Collected data:
——
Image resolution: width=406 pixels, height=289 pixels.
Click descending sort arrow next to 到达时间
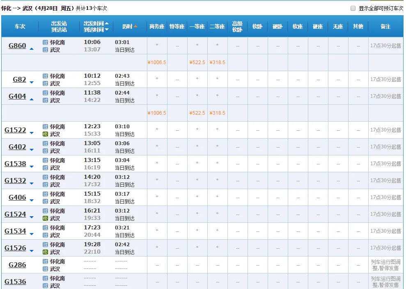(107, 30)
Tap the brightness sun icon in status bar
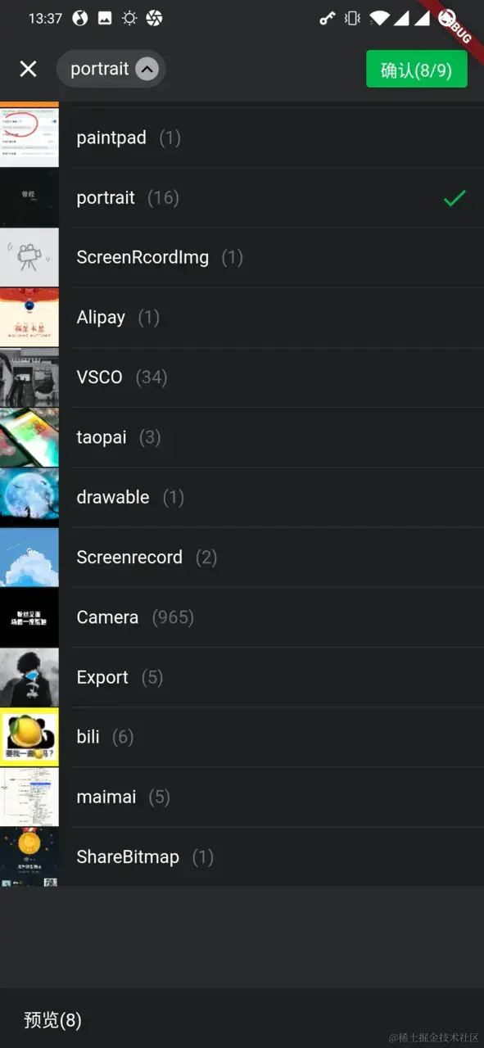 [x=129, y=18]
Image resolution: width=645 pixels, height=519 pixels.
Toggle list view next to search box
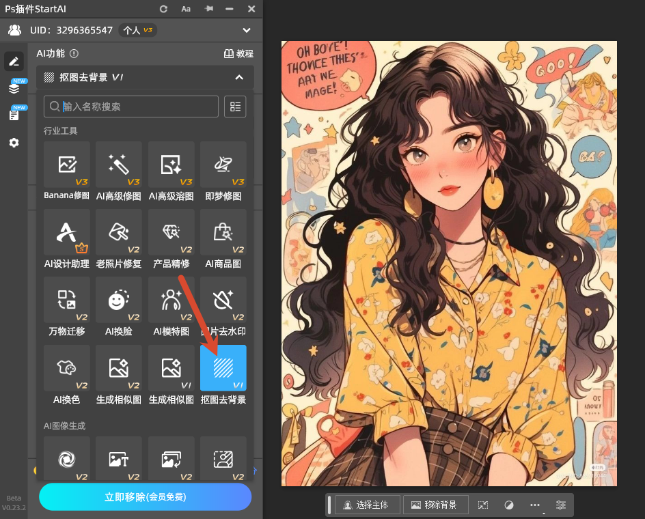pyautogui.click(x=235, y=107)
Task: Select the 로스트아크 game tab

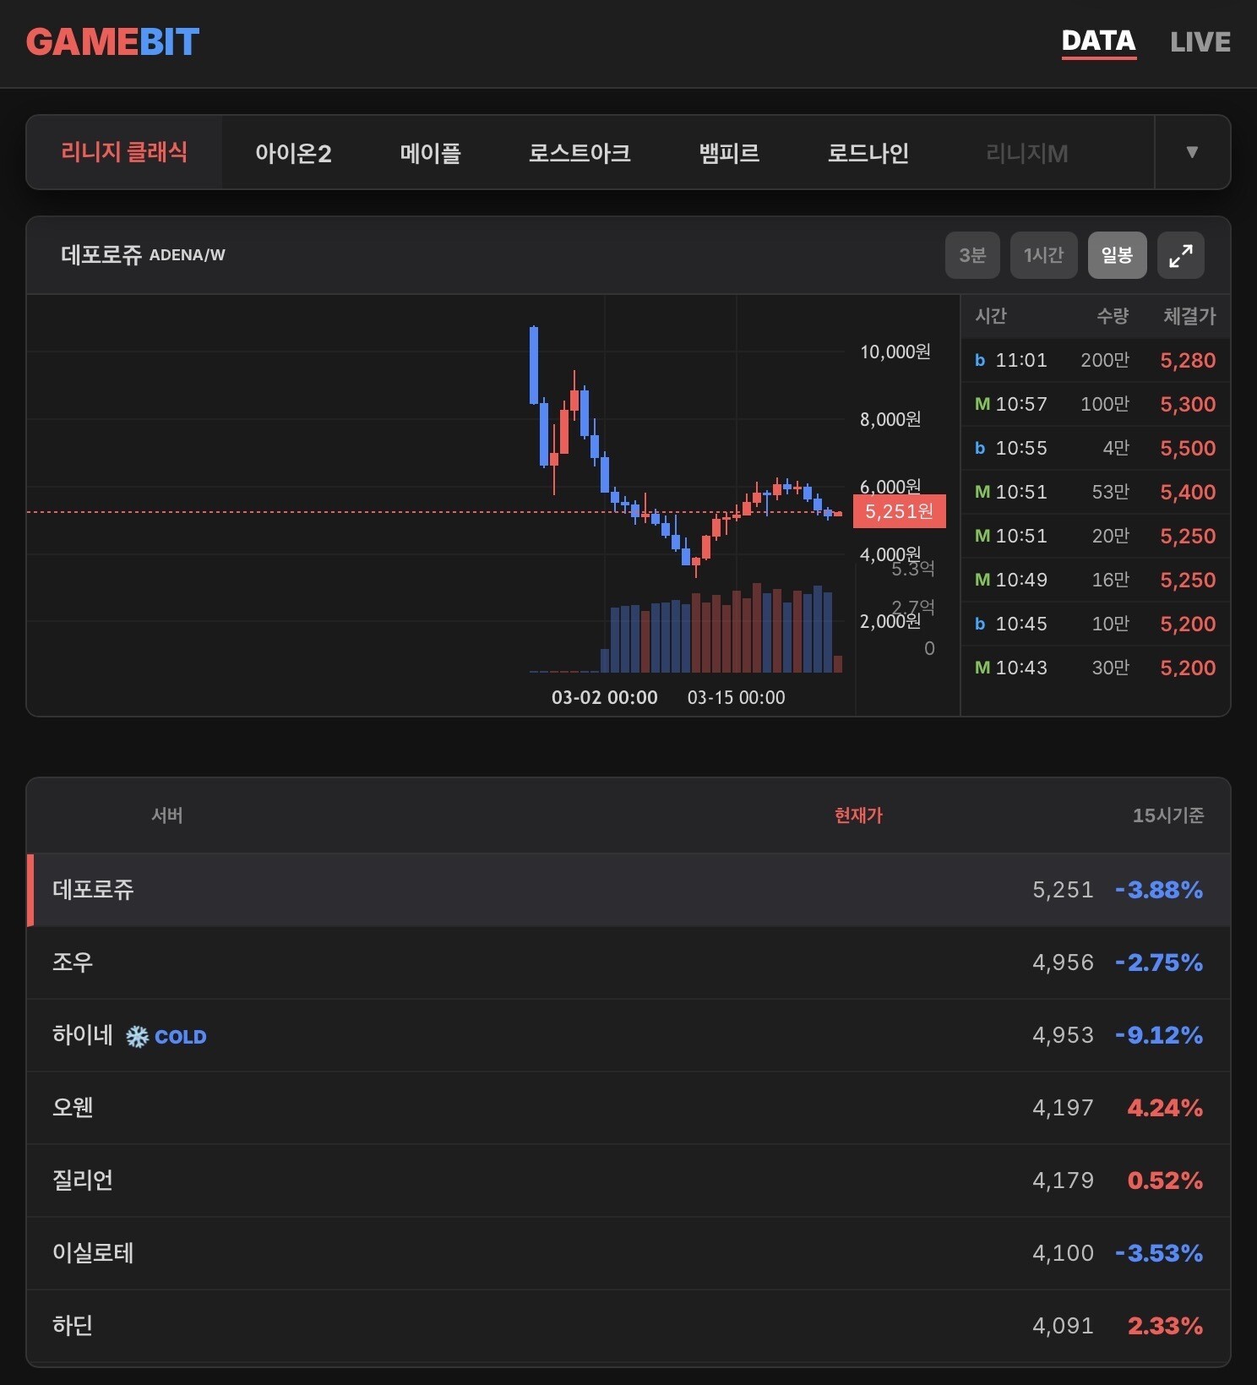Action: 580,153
——
* _What to produce_: Write out exactly, and only, the lines from the line holding "Tap the brightness sun icon in status bar" through the end of the data, inclusive, without any pictures.

* _Result_:
Tap the brightness sun icon in status bar
 [x=129, y=18]
Image resolution: width=645 pixels, height=519 pixels.
Toggle list view next to search box
pyautogui.click(x=235, y=107)
Task: Select the 로스트아크 game tab

Action: 580,153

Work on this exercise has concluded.